INSTRUCTION 1: Using the Apple design testimony article below, say whether each statement agrees with it: (a) Stringer said design team members were at the Apple store in San Francisco on the day the original iPhone launched; (b) Stringer's email asked for a summary of competitors for a brainstorm on Monday; (c) the Apple analysis Verhoeven showed covered ten competing tablets. Answer yes or no for each, quoting the deciding words.
INSTRUCTION 2: According to the Apple design testimony article below, who was Samsung's lead attorney?

PAGE TEXT:
A look inside Apple’s kitchen table group
Rick Merritt
7/31/2012 9:23 PM EDT
“We’ve been ripped off”
The industrial design team works with separate product design and manufacturing teams. McElhinny asked Stringer to detail the manufacturing challenges and market risks Apple faced with the designs his team chose.
He listed problems with mating glass and metal elements, using thin metal bezels and drilling holes in the glass. For the iPad 2, “there was a huge effort in the factory getting the gaps or reveals to be as tight as they are” between the glass front and metal backing, said Stringer.
Stringer reflected much of the philosophy of high aesthetics and intuitive usability associated with Apple’s industrial designs, saying it aimed to create cultural icons. “We want to create the simplest, purest manifestation of what [the product] could be—something people could love,” he said.
The descriptions sometimes bordered on self-serving hubris and hyperbole.
“There were legions of phones available and none of them were very satisfying,” Stringer said. “Smartphones existed but they were more like tiny computers--we came up with something breathtaking and the challenges of producing that were enormous,” he said.
McElhinny asked Stringer to describe what his team did the day the original iPhone was launched.
“The entire design team--or those who could be--were at the Apple store in San Francisco,” he said. “We were excited, we had something new and there was an incredible buzz of people anticipating something,” he said.
“There was an enormous crowd outside, we wanted to feel that enthusiasm and see the first people to get [the iPhone]--it was mayhem, like a carnival,” he recalled. “We were very, very proud; we had worked very, very hard--an enormous amount of people had put out great sacrifices--and it was worth it, it was a beautiful day,” he said.
McElhinny asked Stringer to describe his feelings about products that look like the iPhone.
“We’ve been ripped off, it’s plain to see—by Samsung in particular--it’s offensive,” he said.
“It’s a big leap of imagination to come up with something entirely new,” he said. “It’s a process by which you have to try to forget everything you know--clearly very difficult, but if you pay attention to the competition you wind up following them--not what we wanted to do,” he said
Under cross-examination, however, Samsung lead attorney Charles Verhoeven showed an email from Stringer to a member of Apple’s product development team requesting an analysis of competing products.
“I need your latest summary of our enemies for an [industrial design] brainstorm on Friday,” the email said.
Verhoeven asked if by “enemies” he meant to include companies such as Samsung.
“In this instance, yes,” said Stringer. The industrial design team “very rarely” makes such requests of the Apple product design team that conducts teardowns of competing products, he added.
Verhoeven also showed a detailed Apple analysis of eight competing tablets including models from Samsung. “We were interested in their feature sets and dimensions,” said Stringer.
“Is there anything wrong with doing that?” asked Verhoeven.
“No,” said Stringer.
“Was that information used to design a new Apple product?” asked McElhinny on re-direct.

DATA:

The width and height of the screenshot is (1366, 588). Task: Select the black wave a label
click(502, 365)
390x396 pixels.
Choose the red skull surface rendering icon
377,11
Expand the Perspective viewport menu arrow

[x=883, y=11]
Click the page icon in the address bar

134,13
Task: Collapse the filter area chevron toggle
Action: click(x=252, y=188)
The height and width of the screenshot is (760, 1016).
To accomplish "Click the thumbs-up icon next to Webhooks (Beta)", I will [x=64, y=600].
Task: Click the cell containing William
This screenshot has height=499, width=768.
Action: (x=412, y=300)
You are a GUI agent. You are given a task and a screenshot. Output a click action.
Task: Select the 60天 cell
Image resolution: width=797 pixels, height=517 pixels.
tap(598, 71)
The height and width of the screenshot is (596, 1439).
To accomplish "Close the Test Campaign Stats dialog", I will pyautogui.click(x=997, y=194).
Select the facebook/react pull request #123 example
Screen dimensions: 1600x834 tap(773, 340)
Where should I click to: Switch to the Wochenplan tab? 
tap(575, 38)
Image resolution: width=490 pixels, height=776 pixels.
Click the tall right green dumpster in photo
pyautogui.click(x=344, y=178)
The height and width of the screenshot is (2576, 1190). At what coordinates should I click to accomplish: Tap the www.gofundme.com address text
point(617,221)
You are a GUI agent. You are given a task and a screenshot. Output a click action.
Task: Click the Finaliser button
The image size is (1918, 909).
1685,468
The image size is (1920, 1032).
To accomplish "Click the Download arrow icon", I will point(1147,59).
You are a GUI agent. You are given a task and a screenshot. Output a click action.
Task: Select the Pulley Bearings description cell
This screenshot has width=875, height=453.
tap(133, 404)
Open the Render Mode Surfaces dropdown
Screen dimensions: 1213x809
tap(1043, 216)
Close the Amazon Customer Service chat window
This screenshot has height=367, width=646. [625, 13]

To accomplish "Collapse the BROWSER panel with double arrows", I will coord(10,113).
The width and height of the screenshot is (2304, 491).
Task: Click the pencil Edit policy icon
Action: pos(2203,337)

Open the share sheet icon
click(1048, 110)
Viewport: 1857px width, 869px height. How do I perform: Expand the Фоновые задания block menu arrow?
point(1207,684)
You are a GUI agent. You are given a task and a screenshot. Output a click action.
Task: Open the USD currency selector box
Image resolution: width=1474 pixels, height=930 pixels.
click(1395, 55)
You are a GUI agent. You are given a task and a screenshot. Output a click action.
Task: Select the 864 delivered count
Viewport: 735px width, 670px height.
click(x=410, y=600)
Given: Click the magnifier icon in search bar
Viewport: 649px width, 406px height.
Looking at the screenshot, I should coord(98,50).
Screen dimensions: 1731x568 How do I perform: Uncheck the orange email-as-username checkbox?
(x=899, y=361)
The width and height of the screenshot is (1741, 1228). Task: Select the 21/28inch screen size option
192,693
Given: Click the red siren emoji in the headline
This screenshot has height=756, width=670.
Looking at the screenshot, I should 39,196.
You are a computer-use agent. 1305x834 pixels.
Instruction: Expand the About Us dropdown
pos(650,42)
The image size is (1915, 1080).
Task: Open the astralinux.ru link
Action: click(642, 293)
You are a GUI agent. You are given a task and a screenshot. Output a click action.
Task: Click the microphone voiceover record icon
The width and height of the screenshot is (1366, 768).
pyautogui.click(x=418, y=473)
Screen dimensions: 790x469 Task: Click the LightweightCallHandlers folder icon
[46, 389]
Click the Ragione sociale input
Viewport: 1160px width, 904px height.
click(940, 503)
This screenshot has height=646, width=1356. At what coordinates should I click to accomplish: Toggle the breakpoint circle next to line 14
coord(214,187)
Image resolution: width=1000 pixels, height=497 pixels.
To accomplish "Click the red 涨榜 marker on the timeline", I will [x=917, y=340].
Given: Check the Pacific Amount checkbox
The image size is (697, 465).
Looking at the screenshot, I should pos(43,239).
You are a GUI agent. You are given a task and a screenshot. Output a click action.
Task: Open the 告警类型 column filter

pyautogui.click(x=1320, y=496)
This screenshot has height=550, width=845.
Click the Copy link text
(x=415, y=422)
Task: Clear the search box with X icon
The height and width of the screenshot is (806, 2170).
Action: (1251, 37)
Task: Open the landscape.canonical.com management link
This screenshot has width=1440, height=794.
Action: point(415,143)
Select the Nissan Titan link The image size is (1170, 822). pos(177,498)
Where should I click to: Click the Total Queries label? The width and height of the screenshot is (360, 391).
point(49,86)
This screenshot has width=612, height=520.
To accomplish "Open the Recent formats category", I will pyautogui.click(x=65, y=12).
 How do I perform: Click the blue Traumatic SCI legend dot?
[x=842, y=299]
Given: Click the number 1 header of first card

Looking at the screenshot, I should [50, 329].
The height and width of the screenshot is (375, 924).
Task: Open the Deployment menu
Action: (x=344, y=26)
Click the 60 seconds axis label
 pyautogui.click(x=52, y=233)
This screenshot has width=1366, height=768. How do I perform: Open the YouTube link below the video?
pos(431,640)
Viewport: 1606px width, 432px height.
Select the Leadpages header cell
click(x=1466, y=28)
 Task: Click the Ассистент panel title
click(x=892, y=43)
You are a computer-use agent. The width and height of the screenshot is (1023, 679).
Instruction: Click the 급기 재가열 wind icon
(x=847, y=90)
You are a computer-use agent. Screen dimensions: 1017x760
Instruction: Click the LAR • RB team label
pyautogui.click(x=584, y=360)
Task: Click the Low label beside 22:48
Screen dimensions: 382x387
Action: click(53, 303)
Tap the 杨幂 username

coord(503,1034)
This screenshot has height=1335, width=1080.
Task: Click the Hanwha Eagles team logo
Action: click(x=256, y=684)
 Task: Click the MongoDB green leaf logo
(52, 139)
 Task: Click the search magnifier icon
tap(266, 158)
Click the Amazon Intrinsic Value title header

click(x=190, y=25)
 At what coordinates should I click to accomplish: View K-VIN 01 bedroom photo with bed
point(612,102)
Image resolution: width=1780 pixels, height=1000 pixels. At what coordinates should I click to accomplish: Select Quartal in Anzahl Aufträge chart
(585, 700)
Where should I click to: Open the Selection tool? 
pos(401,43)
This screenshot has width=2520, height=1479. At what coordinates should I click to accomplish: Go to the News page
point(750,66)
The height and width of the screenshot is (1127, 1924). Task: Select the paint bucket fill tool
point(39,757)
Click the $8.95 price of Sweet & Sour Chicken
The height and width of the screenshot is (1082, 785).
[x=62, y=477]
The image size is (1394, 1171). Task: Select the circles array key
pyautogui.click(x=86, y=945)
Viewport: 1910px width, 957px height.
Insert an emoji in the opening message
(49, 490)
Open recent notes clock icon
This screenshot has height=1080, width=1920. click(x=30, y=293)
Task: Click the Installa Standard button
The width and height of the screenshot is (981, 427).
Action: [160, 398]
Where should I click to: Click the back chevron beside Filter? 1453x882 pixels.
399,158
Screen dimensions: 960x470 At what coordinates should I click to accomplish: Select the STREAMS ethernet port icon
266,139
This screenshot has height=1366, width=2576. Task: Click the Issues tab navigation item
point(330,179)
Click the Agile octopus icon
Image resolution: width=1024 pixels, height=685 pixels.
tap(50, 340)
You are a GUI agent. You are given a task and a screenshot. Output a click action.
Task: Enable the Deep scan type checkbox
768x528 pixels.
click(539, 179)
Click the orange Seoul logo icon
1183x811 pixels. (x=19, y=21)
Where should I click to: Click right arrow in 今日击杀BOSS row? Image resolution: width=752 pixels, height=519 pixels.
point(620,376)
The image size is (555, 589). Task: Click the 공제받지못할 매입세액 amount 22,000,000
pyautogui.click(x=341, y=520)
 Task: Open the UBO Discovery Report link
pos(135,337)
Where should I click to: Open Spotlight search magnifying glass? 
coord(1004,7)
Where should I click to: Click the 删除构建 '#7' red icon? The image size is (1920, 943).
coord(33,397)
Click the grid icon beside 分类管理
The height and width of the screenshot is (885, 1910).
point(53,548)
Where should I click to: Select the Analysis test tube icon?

CORRECT RESULT 1:
(a) Yes: "The entire design team--or those who could be--were at the Apple store in San Francisco"
(b) No: "I need your latest summary of our enemies for an [industrial design] brainstorm on Friday"
(c) No: "a detailed Apple analysis of eight competing tablets"

CORRECT RESULT 2: Charles Verhoeven